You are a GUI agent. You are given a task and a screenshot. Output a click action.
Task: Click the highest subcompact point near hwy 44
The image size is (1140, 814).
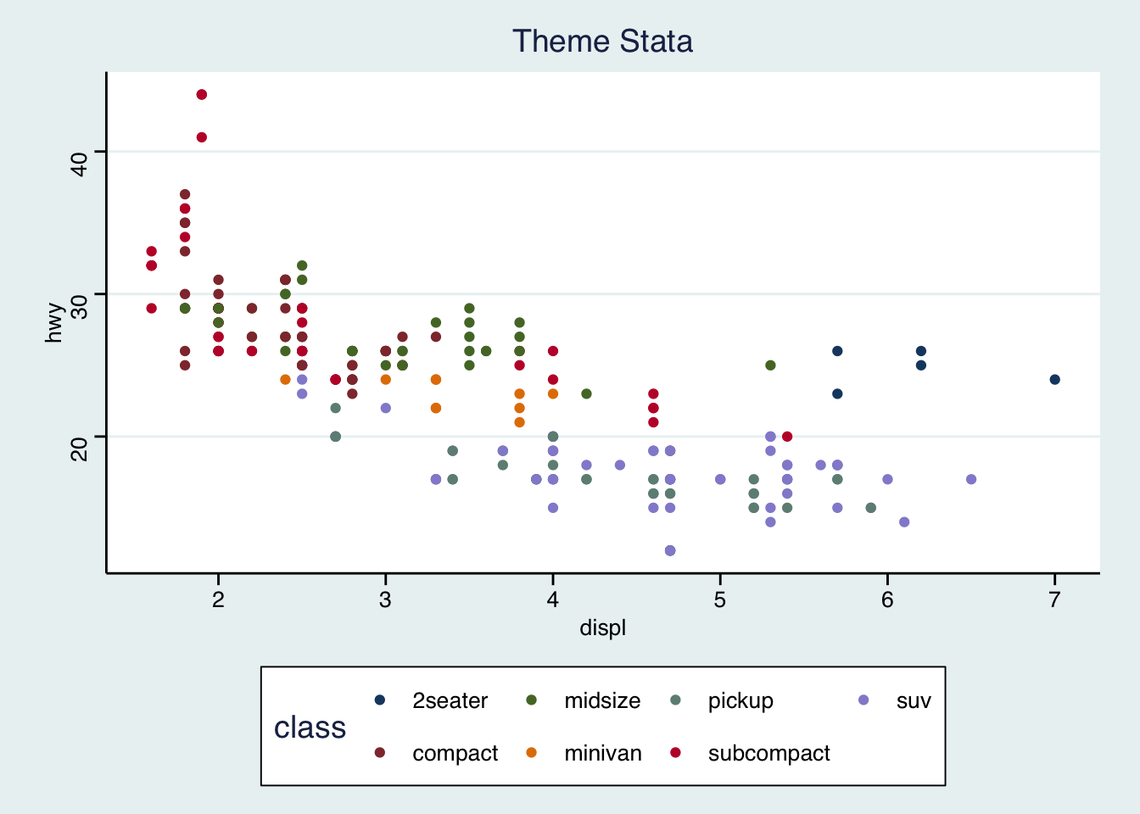pyautogui.click(x=202, y=94)
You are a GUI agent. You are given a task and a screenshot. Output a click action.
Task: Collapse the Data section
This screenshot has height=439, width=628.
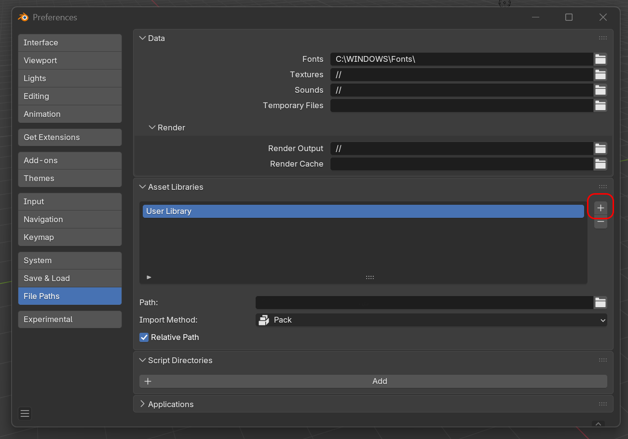pos(143,38)
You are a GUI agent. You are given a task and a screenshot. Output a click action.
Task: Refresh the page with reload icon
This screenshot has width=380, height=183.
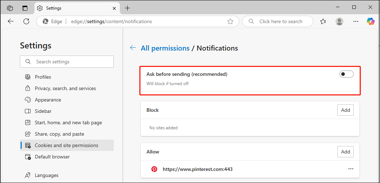point(26,21)
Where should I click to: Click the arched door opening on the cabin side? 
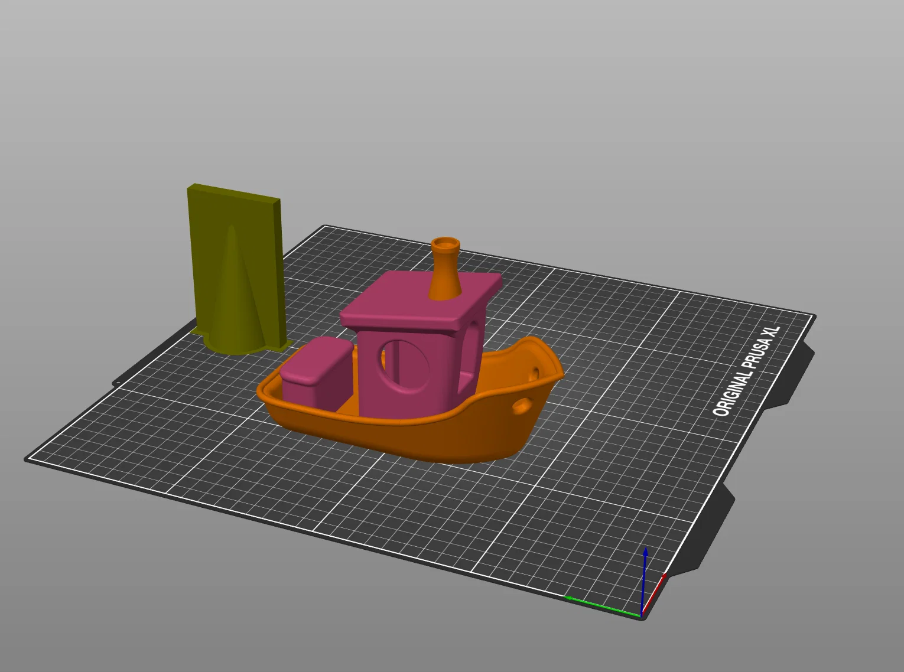[470, 354]
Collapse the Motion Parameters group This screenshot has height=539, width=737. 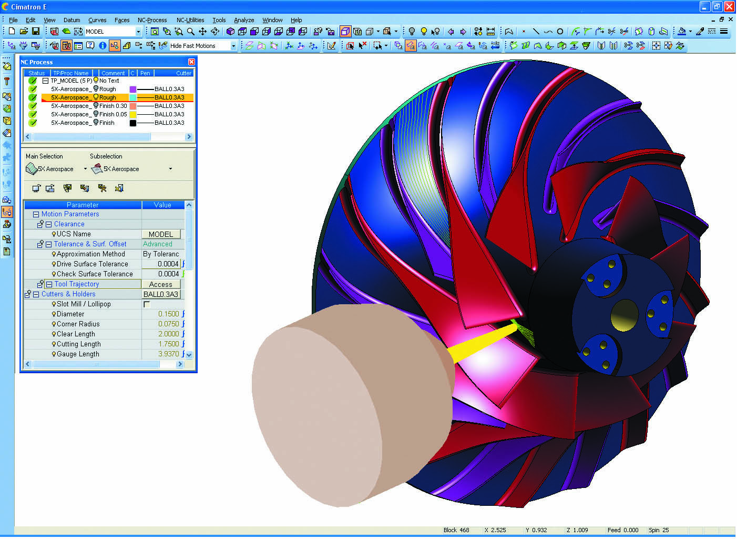click(36, 214)
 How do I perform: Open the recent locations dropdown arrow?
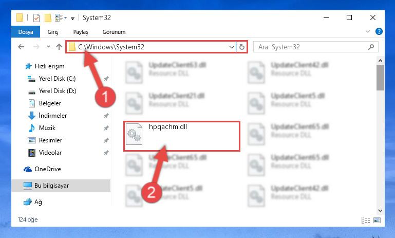[x=48, y=47]
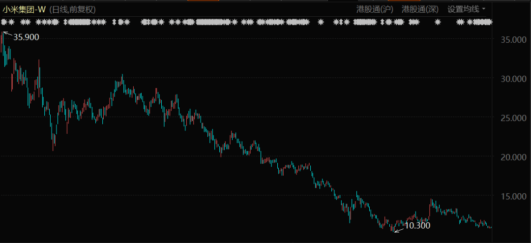Open the 设置均线 dropdown arrow
Image resolution: width=531 pixels, height=243 pixels.
[483, 9]
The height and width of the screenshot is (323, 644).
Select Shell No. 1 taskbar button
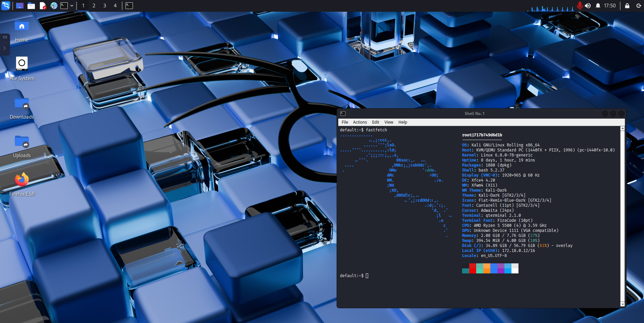pos(129,6)
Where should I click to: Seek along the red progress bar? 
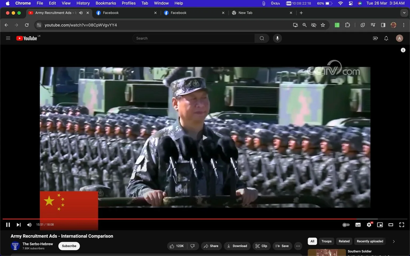click(x=205, y=219)
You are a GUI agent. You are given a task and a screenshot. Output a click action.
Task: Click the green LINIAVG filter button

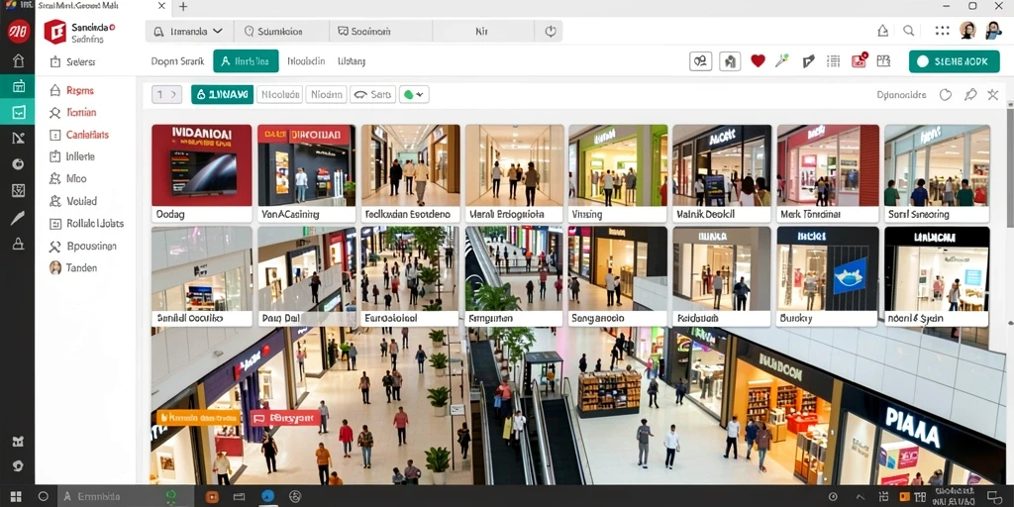click(x=222, y=94)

[Required work] In the part of the entries that opens with the line containing "Where should I click to: Seek" and closes with the end of the entries, change "progress bar" to "timeline" and give those lines again with everything else unchanged, leaving out the pictures.

[Response below]
Where should I click to: Seek along the red timeline? 
click(x=205, y=219)
You are a GUI agent. You are given a task and a screenshot. Output a click action.
Task: Click the green LINIAVG filter button

click(x=222, y=94)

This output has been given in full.